▸ Quoted passage:
Spark Submit

spark-submit cheatsheet — launch Spark jobs on clusters. spark-submit --master yarn --deploy-mode cluster, --executor-memory, --num-executors. Deploy JAR or PySpark to YARN/K8s.

8 min read

What it is

spark-submit is the command-line utility used to launch Spark applications on a cluster, whether it’s a standalone Spark cluster, YARN, Mesos, or Kubernetes. You use it when you have a compiled Spark application (JAR or Python file) and want to execute it with specific configurations.

Installation

spark-submit is distributed with Apache Spark. You install it by downloading and extracting a Spark distribution.

Linux/Mac:

# Download a Spark distribution (e.g., from spark.apache.org/downloads.html)
wget https://archive.apache.org/dist/spark/spark-3.5.0/spark-3.5.0-bin-hadoop3.tgz

# Extract the archive
tar -xzf spark-3.5.0-bin-hadoop3.tgz

# Add Spark's bin directory to your PATH (optional, but highly recommended)
echo 'export PATH=$PATH:/path/to/spark-3.5.0-bin-hadoop3/bin' >> ~/.bashrc
source ~/.bashrc

Windows: Download and extract a Spark distribution. You’ll then need to run spark-submit.cmd from the extracted bin directory. It’s recommended to add this directory to your system’s PATH environment variable.

▸ Actions to take:
A) Copy the spark-submit installation steps between "# Extract the" and "PATH environment variable.", inclusive, and swap "recommended" for "advised".
B) Pick up the spark-submit page where it stops and write its next section.

▸ Provided material:
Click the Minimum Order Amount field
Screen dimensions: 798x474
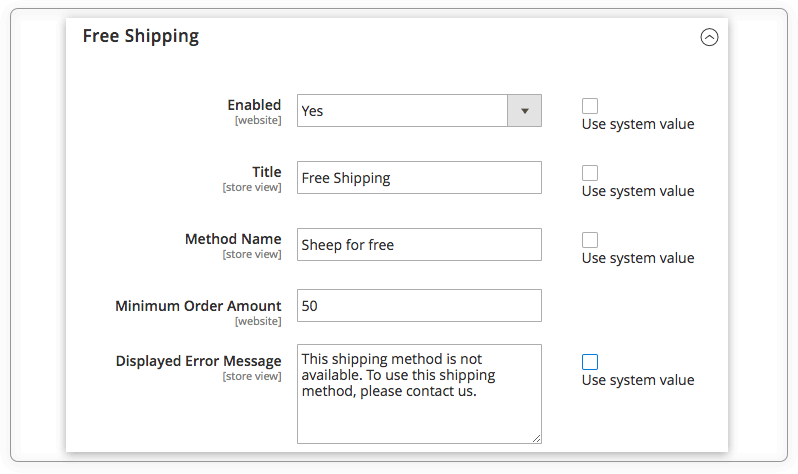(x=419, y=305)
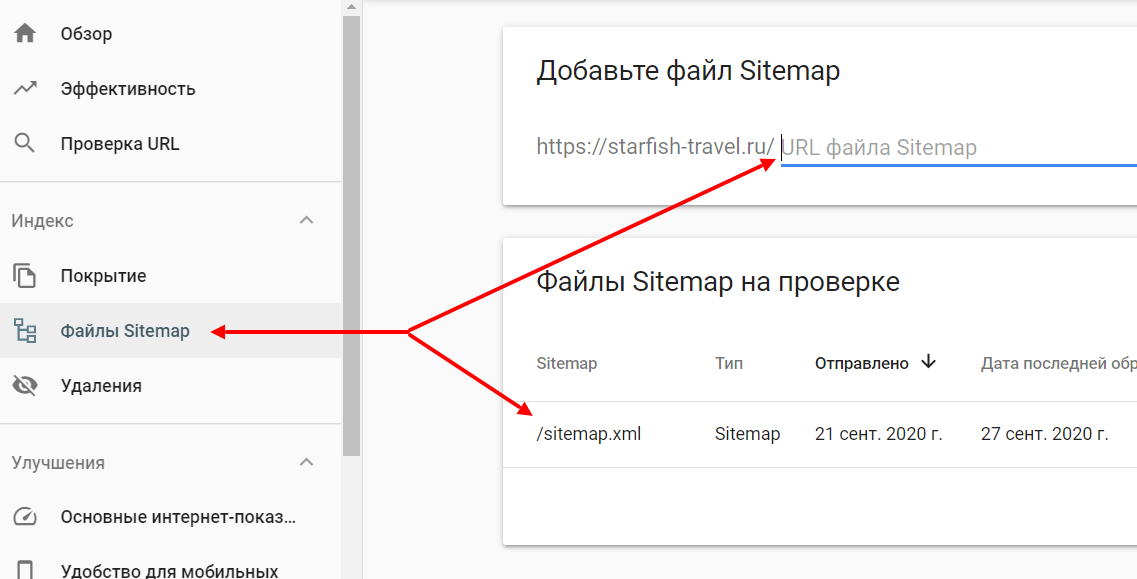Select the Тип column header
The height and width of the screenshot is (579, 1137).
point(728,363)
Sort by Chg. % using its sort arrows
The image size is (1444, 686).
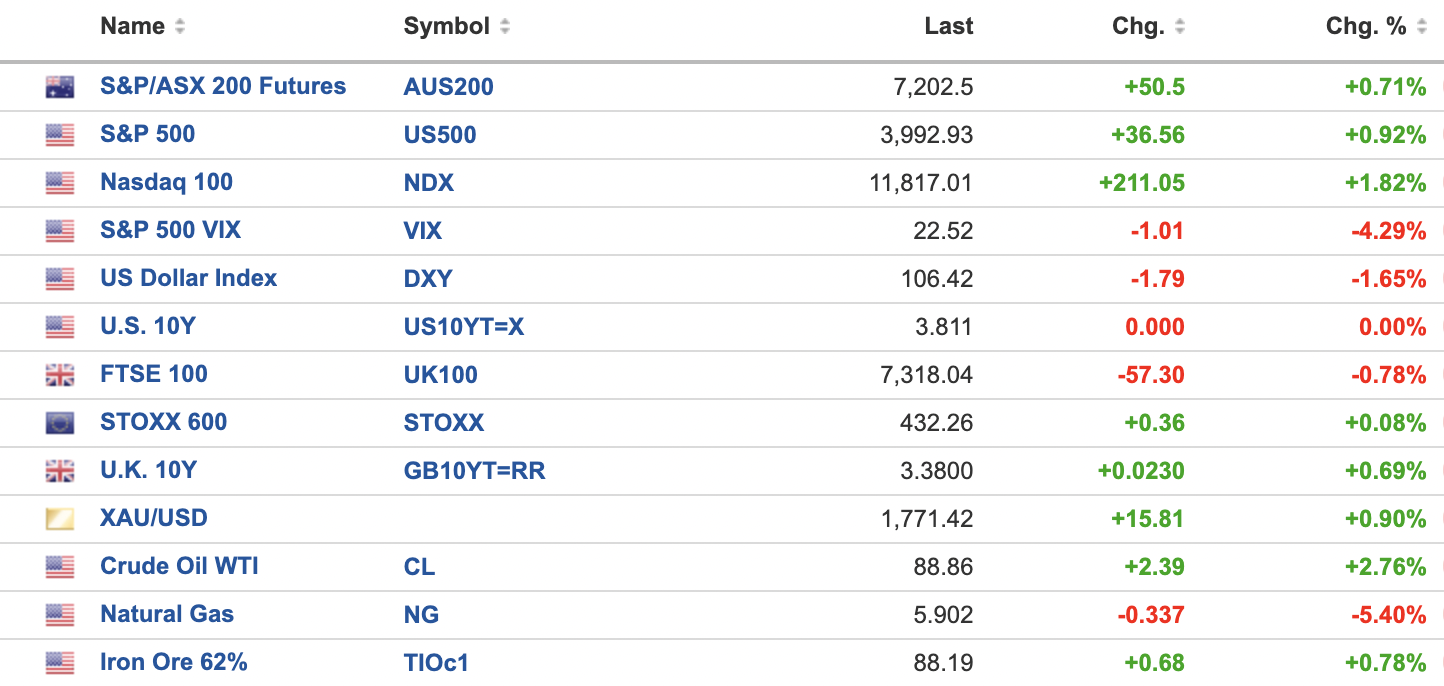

▸ Answers in order:
A)
# Extract the archive
tar -xzf spark-3.5.0-bin-hadoop3.tgz

# Add Spark's bin directory to your PATH (optional, but highly advised)
echo 'export PATH=$PATH:/path/to/spark-3.5.0-bin-hadoop3/bin' >> ~/.bashrc
source ~/.bashrc

Windows: Download and extract a Spark distribution. You’ll then need to run spark-submit.cmd from the extracted bin directory. It’s advised to add this directory to your system’s PATH environment variable.

B)
Core Concepts

Application JAR/Python File: The compiled code or script that contains your Spark logic.
Master URL: Specifies the cluster manager Spark will connect to (e.g., local[*], yarn, spark://host:port).
Deploy Mode: Where the driver program runs. client mode runs the driver on the machine where spark-submit is invoked. cluster mode runs the driver on one of the worker nodes in the cluster.
Resource Allocation: How much CPU, memory, and how many executors you request for your application.

Commands / Usage

Submitting Applications

Submit a JAR application to a local Spark instance:

spark-submit --class com.example.MySparkApp --master local[*] my-spark-app.jar

Runs a JAR application locally using all available CPU cores.

Submit a Python application to a local Spark instance:

spark-submit --master local[*] my_spark_app.py

Runs a Python script locally using all available CPU cores.

Submit a JAR application to a YARN cluster in client mode:

spark-submit --class com.example.MySparkApp --master yarn --deploy-mode client my-spark-app.jar

Runs a JAR application on YARN, with the driver program running on the machine executing spark-submit.

Submit a JAR application to a YARN cluster in cluster mode:

spark-submit --class com.example.MySparkApp --master yarn --deploy-mode cluster my-spark-app.jar

Runs a JAR application on YARN, with the driver program running on a worker node within the YARN cluster.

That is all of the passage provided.